◆ **Source material**
########################################
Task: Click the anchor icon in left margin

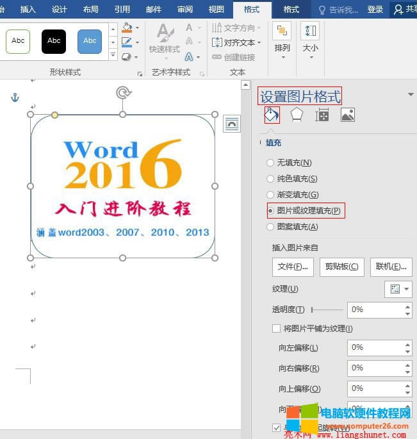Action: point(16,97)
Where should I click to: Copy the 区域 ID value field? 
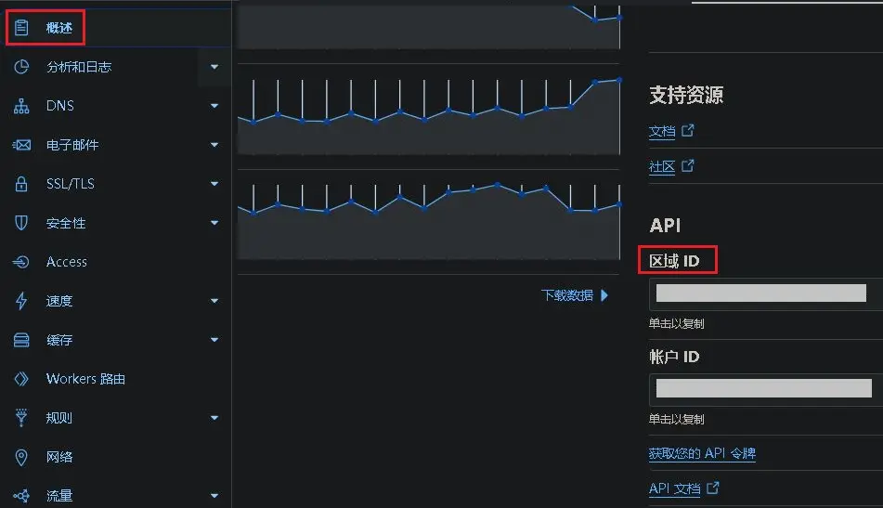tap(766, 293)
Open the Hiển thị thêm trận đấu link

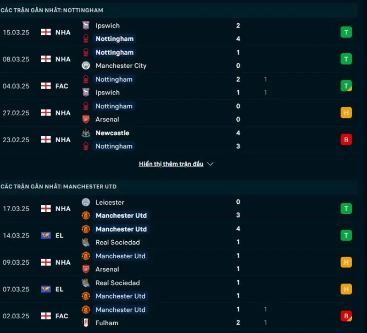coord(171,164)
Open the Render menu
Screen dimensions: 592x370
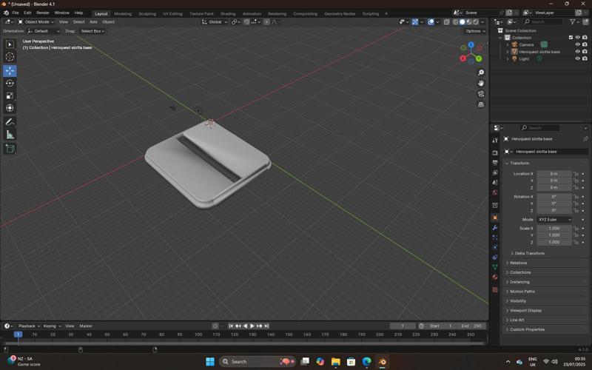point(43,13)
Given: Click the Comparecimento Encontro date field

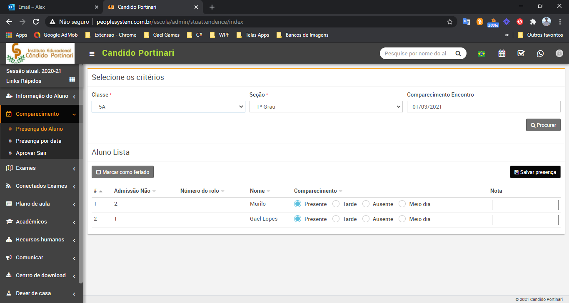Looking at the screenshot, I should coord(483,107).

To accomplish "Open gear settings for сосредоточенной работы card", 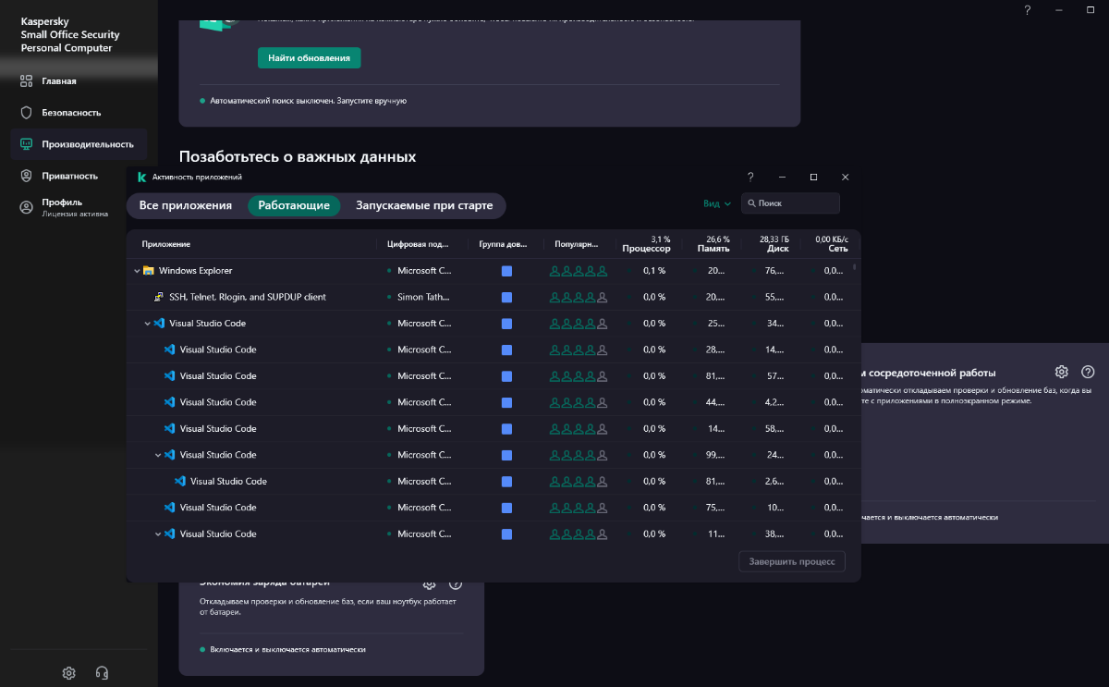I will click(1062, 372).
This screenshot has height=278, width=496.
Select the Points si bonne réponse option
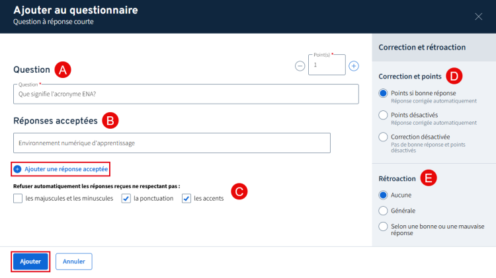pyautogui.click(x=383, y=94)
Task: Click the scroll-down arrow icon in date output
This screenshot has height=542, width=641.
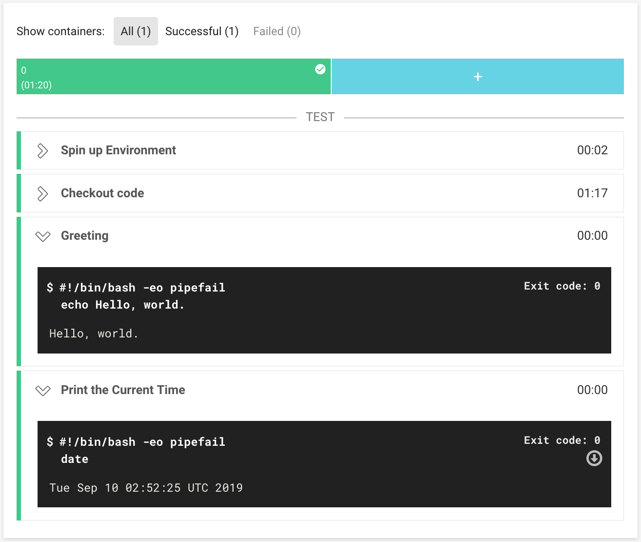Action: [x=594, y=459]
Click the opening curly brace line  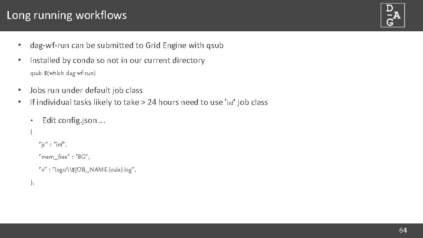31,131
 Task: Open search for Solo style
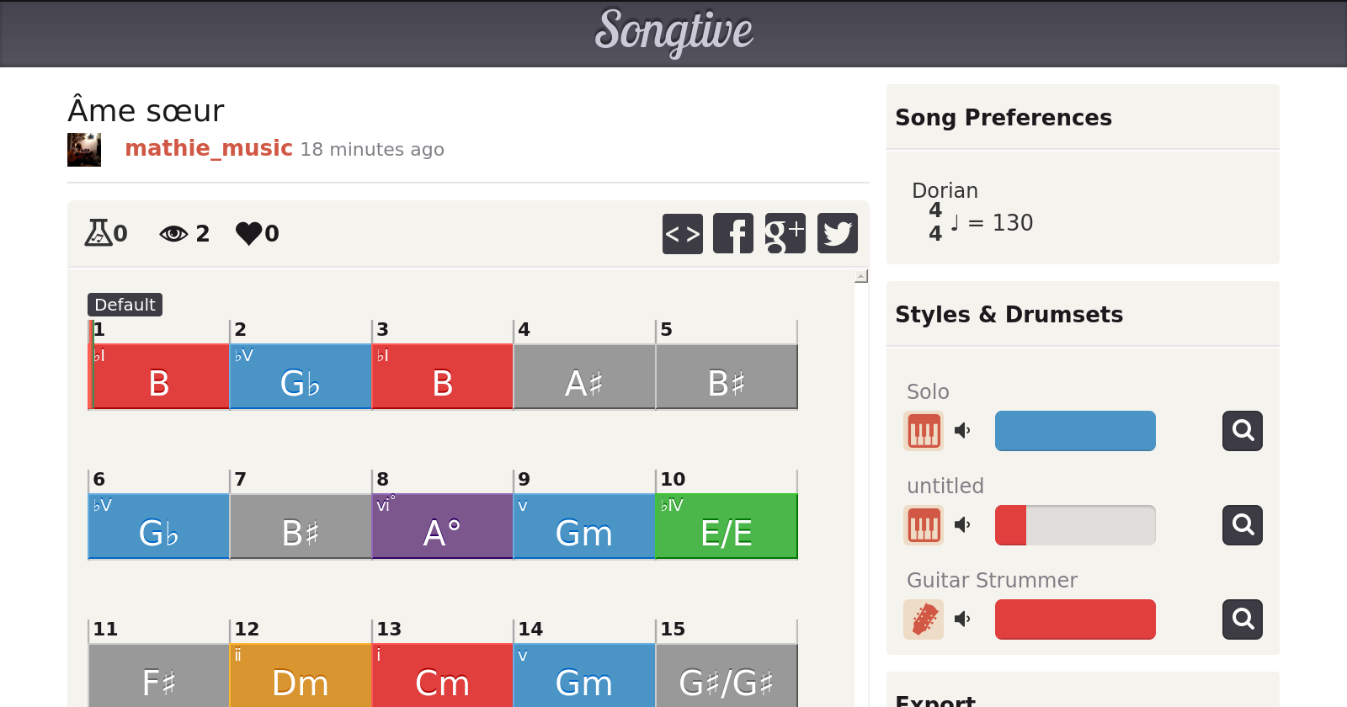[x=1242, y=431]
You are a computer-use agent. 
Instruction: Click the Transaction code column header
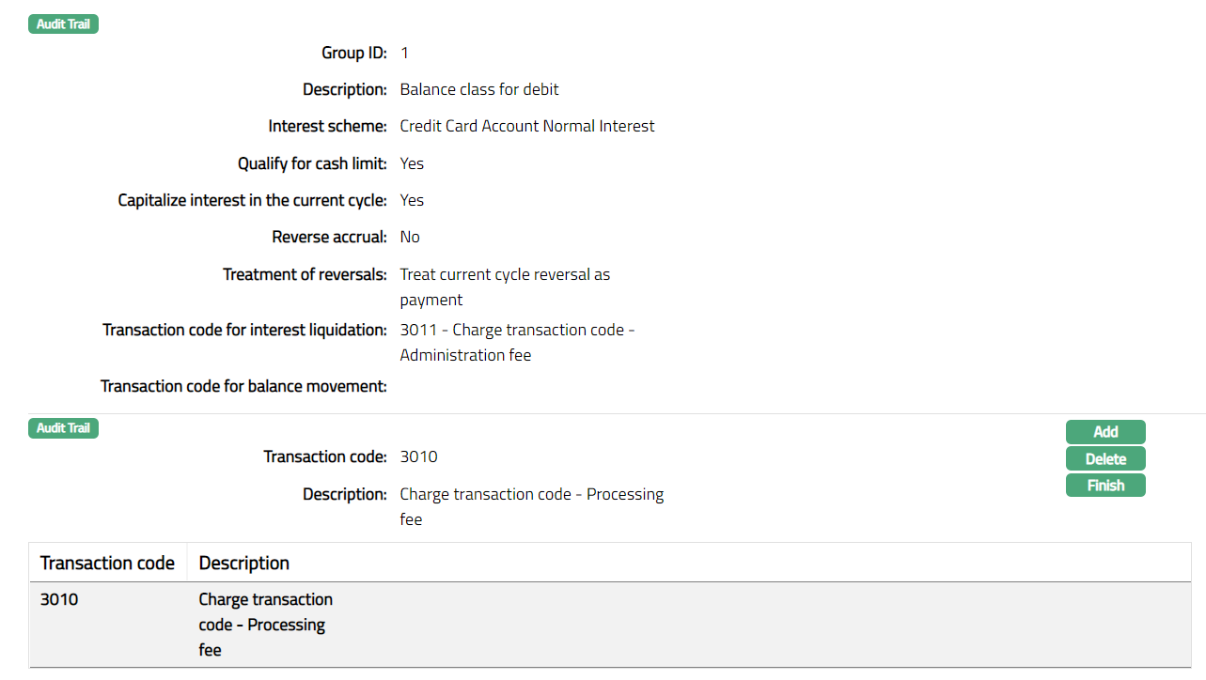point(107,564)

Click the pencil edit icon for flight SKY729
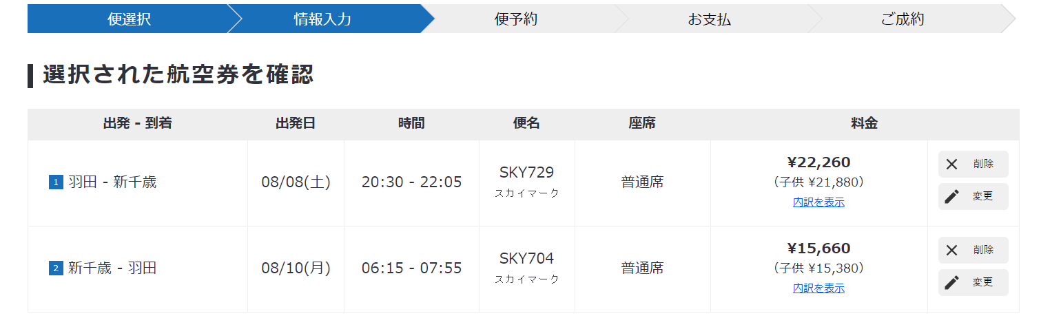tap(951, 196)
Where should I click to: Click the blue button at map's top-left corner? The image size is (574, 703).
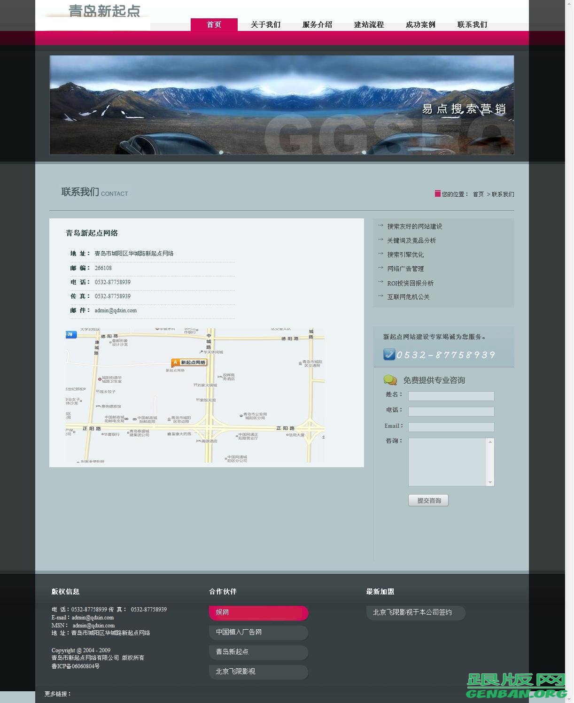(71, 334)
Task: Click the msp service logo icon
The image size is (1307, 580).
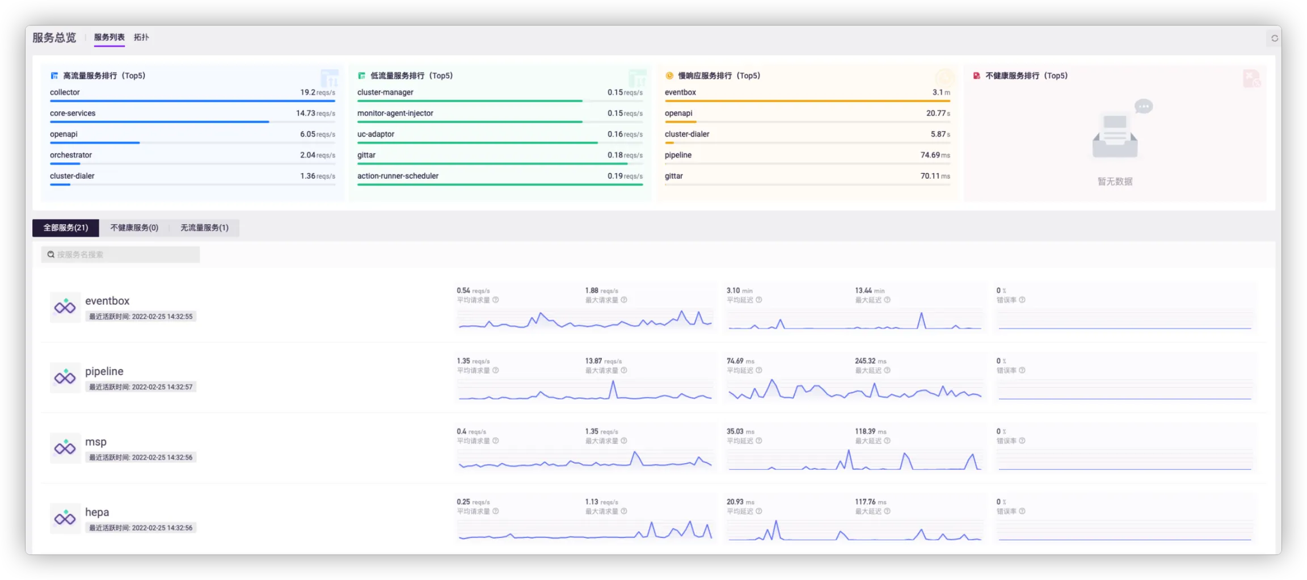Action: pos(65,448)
########################################
◆ **Your goal**
A word-for-word copy is needed of the lines from the line holding "Task: Open search for Solo style" through the end of the records, both included, excluding every picture.

◆ **Exercise response**
 Task: Open search for Solo style
[x=1242, y=431]
You are a computer-use agent. 
Instruction: Click the Transaction code column header
point(107,564)

Click the pencil edit icon for flight SKY729
tap(951, 196)
Where should I click to: Click the blue button at map's top-left corner? The image size is (574, 703).
(71, 334)
Task: Click the msp service logo icon
The image size is (1307, 580).
Action: pos(65,448)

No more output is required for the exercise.